Write out every line of text in the entries below as a numbered list. Skip blank lines and leave the pictures out.

> [Extracted data]:
◇ ◇ ◇

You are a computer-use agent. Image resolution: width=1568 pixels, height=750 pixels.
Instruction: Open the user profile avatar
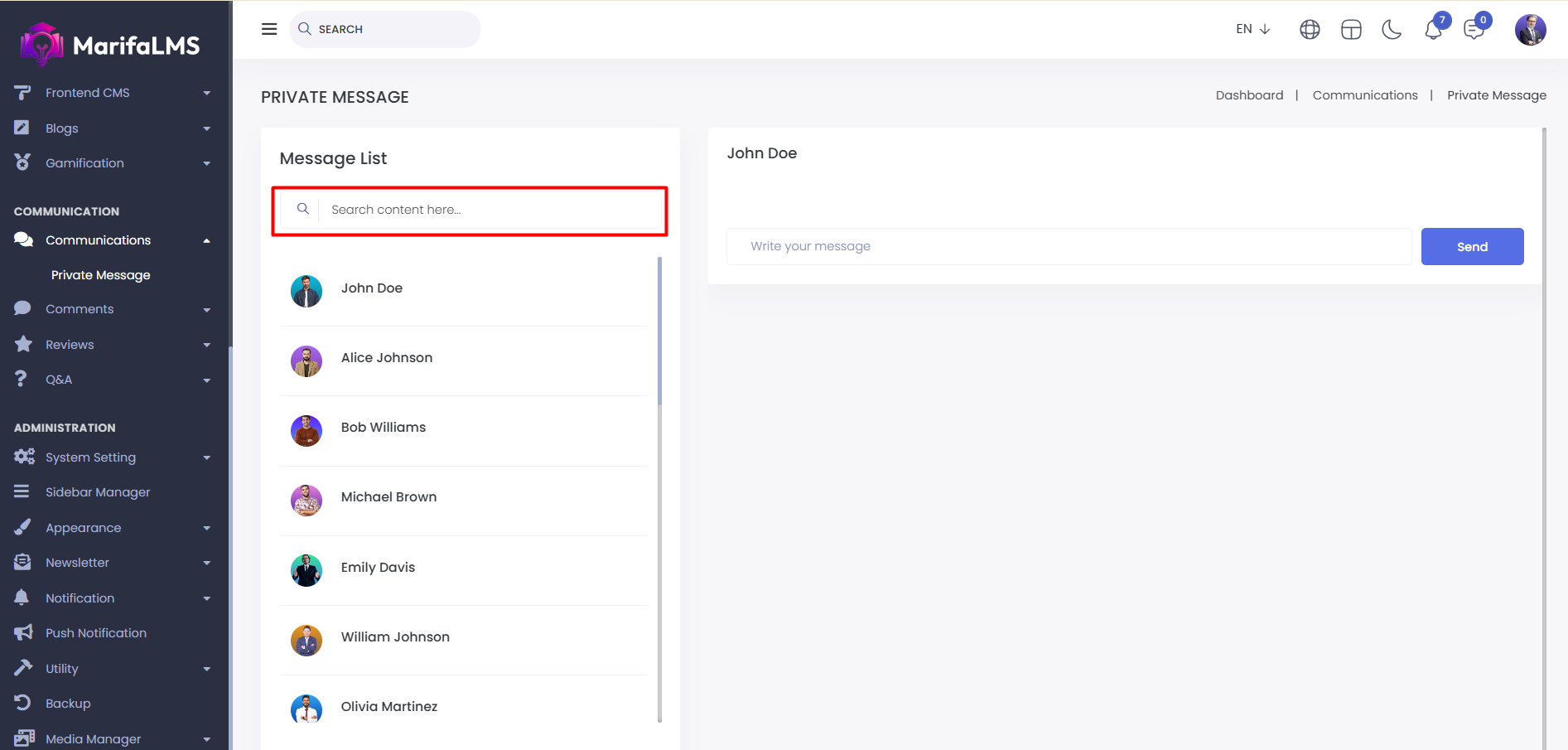1530,30
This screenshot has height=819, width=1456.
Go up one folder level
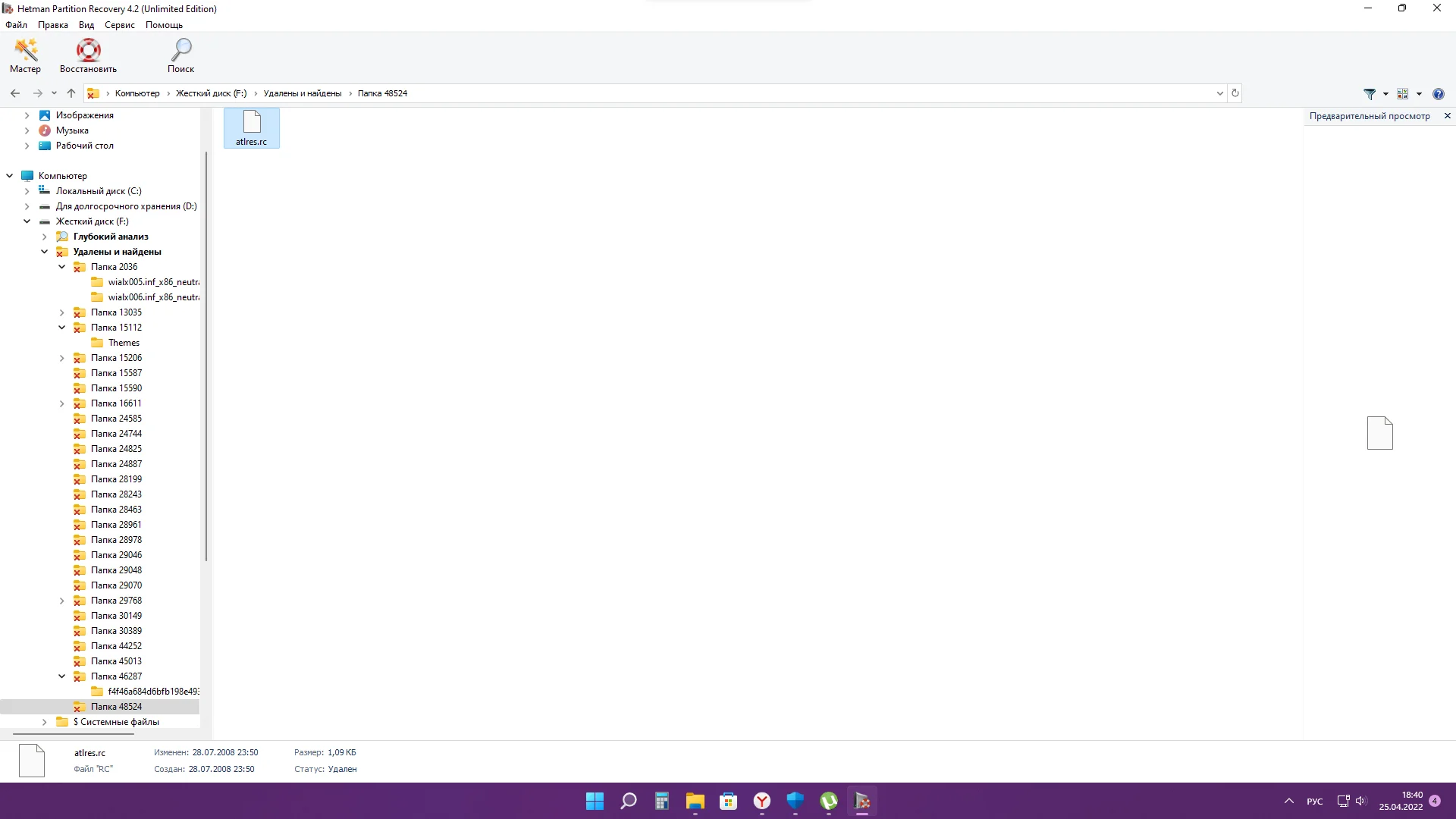coord(71,93)
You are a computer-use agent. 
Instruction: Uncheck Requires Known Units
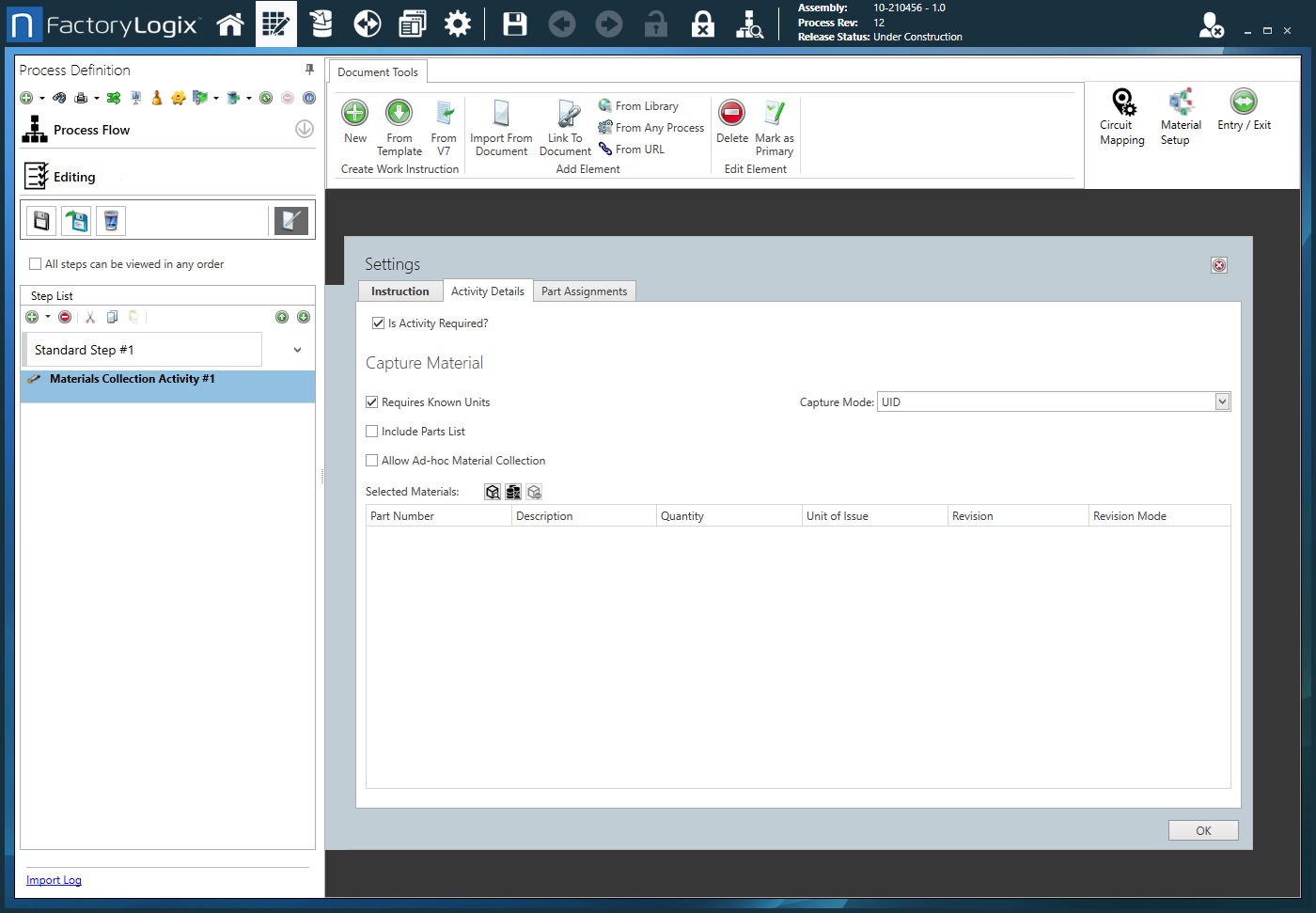click(372, 401)
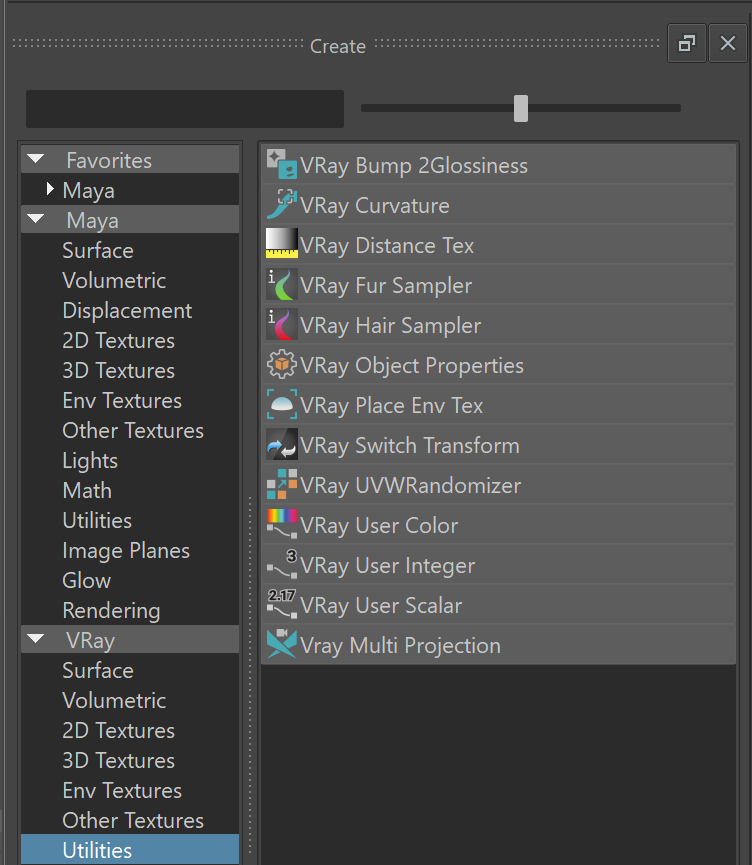
Task: Select 2D Textures under the Maya category
Action: tap(119, 340)
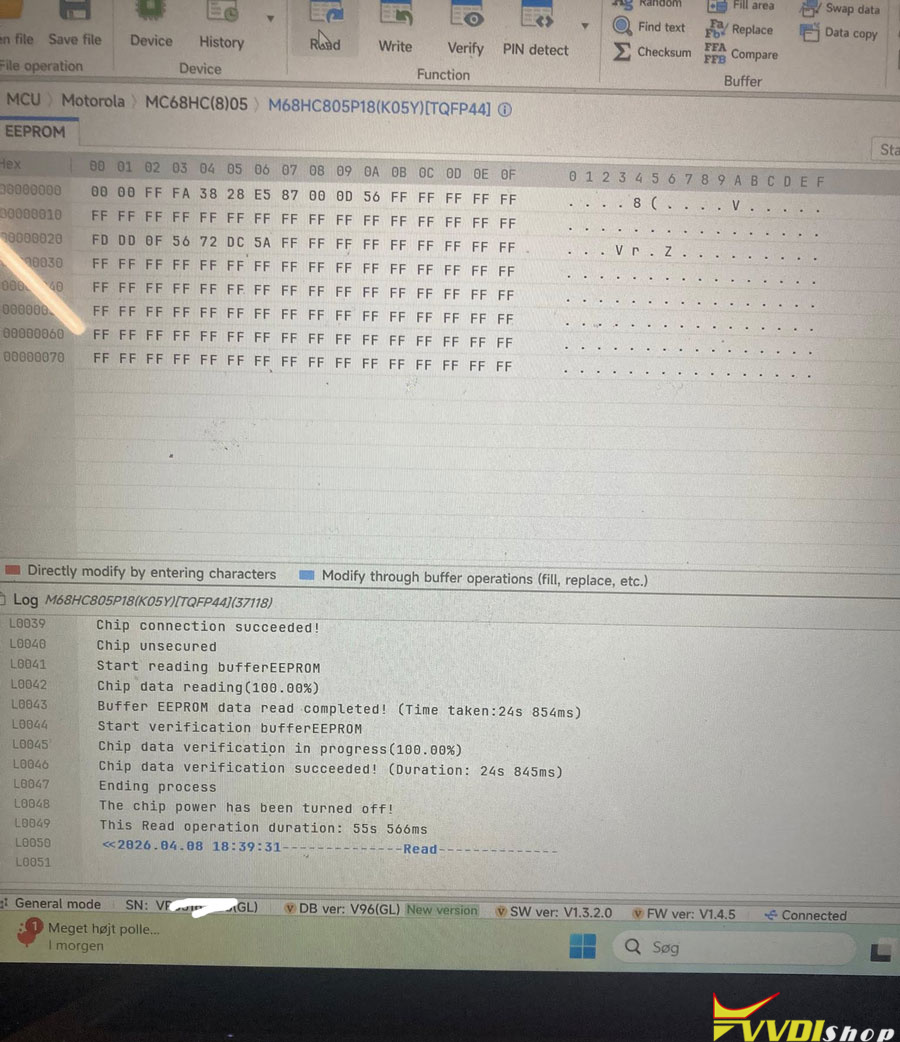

◇ ◇ ◇

> [Task output]:
1. You are a computer-use agent. Image resolution: width=1568 pixels, height=750 pixels.
2. Instruction: Open the user profile avatar
3. 1530,30
4. This screenshot has height=819, width=1456.
5. Go up one folder level
6. coord(71,93)
7. You are a computer-use agent. 
8. Instruction: Uncheck Requires Known Units
9. click(372, 401)
10. Task: Select 2D Textures under the Maya category
11. Action: tap(119, 340)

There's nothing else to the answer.